Authorities have been urged to fine general election hopefuls who flout the law by putting up campaign posters before the poll is called.
Dozens of complaints have been made to council officials over the street placards erected on lamp posts as early as the weekend.
Political parties have blamed over-zealous volunteers and even the recent stormy weather for the litter law breaches.
Taoiseach Enda Kenny is expected to announce the date of the election on Wednesday, widely expected to be on Friday February 26.
He will travel to Aras an Uachtarain and formally request that President Michael D Higgins dissolve the 31st Dail.
A number of candidates in the imminent ballot who were expecting the date to be disclosed earlier were forced back up street lamps to remove their posters.

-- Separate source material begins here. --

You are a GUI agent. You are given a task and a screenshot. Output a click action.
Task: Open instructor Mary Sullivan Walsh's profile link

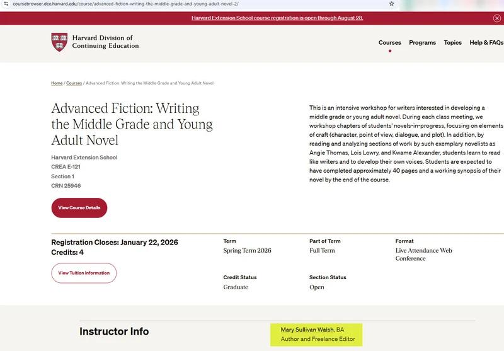click(307, 330)
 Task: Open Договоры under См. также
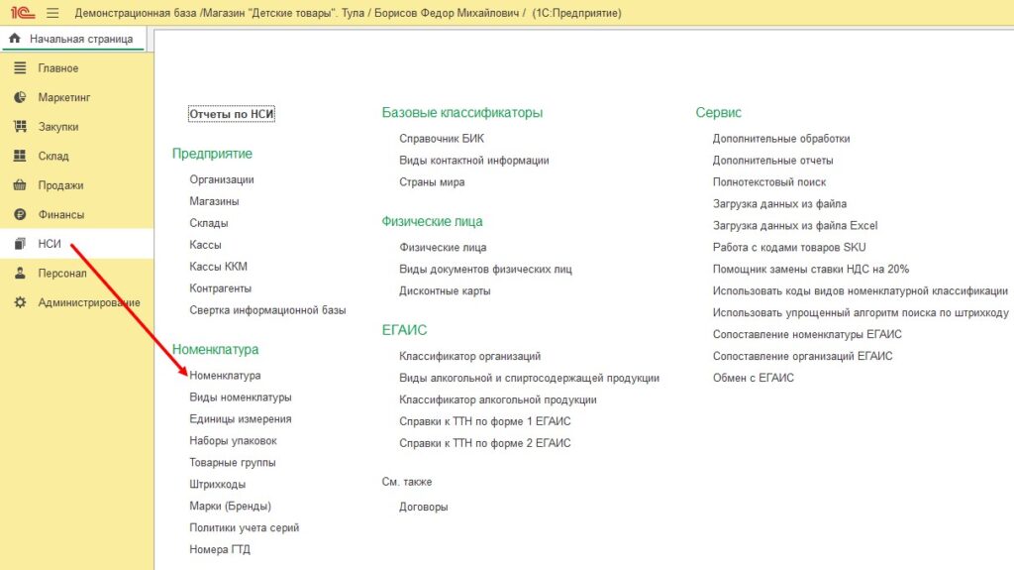[x=423, y=507]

Junior coalition partner Labour blamed an “over-zealous party member” for jumping the gun in Dublin, where posters for sitting TD Joanna Tuffy as well as hopeful Councillor Pamela Kearns were put up ahead of the date being announced.
“The law is the law and posters should not go up until the election is actually called and we would urge candidates observe the law in all of these matters,” said a spokesman.
“We are engaging with the county council on the matter, we are responding positively to their requests. Some of the posters have already been taken down.”
Sinn Fein blamed the windy weather for an early election poster for their candidate Louise O’Reilly, spotted on a lamp-post in Swords, north Dublin, over the weekend.
A party spokeswoman said a sticker advertising a local meeting was covering the election poster but was blown off during stormy conditions.